**WHAT NEEDS TO BE DONE**.
Please copy out the entries below word for word, from the line that contains "This screenshot has height=591, width=1080." through the line that contains "center [802, 26].", and nothing else.

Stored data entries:
■ ■ ■ ■

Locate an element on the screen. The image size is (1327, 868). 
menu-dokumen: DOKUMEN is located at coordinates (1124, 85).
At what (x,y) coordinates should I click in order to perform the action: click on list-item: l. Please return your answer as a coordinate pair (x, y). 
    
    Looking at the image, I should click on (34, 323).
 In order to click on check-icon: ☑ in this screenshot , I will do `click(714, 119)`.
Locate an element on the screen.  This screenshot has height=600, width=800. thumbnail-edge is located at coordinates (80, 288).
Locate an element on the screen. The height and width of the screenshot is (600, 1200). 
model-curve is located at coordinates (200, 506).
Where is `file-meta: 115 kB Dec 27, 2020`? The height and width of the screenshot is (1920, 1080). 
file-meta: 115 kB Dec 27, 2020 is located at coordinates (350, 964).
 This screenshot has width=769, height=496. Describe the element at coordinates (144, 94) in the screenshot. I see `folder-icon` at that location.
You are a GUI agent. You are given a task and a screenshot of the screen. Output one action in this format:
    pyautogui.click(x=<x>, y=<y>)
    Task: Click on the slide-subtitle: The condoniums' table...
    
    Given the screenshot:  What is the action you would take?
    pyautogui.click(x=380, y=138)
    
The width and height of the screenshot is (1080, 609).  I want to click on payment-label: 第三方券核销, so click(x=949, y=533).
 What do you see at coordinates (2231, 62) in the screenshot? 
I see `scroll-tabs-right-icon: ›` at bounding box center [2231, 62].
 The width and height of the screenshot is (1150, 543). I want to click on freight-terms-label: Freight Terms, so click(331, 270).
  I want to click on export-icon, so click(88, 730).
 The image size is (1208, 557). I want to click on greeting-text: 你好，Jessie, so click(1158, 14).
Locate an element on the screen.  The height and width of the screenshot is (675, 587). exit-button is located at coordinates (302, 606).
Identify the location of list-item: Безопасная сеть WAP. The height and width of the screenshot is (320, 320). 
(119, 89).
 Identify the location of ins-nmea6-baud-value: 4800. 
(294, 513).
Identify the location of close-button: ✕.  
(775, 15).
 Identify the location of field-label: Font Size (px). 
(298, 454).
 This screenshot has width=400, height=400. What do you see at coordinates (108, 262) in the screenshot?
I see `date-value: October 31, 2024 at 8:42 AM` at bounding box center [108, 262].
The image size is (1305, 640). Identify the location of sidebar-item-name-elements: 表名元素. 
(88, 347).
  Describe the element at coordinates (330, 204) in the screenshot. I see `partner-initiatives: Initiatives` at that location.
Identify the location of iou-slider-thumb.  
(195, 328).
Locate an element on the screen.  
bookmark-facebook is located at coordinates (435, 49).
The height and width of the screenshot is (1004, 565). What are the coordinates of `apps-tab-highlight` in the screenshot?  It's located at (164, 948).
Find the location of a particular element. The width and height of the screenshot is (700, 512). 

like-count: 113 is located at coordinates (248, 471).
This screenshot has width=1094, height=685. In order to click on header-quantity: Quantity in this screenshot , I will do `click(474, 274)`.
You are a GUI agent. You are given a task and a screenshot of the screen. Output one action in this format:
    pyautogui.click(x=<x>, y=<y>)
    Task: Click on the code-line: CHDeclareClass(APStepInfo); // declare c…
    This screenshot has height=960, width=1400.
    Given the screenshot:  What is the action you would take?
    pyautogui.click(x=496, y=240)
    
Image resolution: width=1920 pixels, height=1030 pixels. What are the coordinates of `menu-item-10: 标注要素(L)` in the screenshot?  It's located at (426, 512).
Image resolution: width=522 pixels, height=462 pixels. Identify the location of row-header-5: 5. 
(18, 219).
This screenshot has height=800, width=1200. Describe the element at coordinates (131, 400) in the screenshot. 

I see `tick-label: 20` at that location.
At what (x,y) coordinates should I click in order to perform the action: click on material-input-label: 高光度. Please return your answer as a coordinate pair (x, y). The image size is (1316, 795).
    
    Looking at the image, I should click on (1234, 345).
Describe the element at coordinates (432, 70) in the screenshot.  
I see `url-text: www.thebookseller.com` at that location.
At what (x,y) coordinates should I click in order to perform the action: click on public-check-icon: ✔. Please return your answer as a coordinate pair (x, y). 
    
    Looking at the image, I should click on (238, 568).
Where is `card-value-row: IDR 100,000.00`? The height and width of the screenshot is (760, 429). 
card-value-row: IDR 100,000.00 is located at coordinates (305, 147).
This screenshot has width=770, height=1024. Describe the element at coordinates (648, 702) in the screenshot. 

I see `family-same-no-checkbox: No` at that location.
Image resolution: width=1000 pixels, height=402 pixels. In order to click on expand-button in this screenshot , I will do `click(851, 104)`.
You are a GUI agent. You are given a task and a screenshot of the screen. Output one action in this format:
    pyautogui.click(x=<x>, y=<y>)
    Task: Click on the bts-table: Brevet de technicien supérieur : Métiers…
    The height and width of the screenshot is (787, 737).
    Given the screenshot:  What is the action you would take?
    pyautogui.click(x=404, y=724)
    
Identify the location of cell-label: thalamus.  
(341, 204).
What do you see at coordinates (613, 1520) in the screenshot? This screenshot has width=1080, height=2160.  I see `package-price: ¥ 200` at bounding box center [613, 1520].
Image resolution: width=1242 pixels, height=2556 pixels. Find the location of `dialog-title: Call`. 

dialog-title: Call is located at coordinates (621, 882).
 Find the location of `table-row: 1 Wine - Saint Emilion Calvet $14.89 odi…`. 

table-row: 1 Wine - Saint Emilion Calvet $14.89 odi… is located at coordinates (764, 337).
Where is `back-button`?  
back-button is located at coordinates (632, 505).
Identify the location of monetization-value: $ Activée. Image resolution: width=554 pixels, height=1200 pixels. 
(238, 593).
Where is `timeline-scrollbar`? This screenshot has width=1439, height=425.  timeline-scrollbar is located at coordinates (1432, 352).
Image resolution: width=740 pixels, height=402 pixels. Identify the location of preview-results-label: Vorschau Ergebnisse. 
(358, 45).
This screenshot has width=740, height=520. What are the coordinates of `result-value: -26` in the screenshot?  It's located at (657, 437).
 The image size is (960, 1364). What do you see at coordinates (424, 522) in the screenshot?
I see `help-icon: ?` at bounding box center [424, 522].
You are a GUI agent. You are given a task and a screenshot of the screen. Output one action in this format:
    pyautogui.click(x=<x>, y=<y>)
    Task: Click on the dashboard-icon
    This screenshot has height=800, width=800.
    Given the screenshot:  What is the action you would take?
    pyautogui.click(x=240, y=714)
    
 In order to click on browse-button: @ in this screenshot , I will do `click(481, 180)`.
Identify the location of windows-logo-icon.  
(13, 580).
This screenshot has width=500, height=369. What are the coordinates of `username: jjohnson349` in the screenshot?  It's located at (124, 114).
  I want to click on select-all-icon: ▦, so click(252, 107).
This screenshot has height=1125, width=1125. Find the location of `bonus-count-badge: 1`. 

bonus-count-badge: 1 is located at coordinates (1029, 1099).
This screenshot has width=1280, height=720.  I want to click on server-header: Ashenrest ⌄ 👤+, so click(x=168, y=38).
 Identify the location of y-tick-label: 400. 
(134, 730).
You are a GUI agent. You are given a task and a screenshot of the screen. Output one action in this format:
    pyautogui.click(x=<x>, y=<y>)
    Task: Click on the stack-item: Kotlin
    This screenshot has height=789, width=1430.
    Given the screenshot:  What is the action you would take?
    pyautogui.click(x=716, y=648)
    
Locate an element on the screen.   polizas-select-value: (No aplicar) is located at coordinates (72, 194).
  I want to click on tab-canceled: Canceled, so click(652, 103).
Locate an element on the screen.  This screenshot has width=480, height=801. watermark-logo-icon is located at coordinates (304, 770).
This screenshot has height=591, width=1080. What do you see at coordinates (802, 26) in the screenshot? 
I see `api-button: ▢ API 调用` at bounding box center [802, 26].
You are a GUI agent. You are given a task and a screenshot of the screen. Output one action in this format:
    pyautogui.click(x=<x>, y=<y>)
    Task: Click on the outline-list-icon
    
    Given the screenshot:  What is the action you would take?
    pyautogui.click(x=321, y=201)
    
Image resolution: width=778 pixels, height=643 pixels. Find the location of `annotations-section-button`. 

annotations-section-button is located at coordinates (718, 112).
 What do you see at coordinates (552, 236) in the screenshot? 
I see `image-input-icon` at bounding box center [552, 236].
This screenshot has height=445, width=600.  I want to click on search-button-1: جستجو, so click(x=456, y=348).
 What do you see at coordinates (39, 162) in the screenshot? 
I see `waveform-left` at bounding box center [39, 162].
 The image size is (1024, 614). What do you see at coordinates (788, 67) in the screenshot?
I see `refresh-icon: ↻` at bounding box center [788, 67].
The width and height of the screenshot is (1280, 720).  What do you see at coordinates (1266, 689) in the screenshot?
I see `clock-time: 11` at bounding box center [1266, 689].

■ ■ ■ ■

**FINAL ANSWER**.
This screenshot has height=591, width=1080. What do you see at coordinates (802, 26) in the screenshot? 
I see `api-button: ▢ API 调用` at bounding box center [802, 26].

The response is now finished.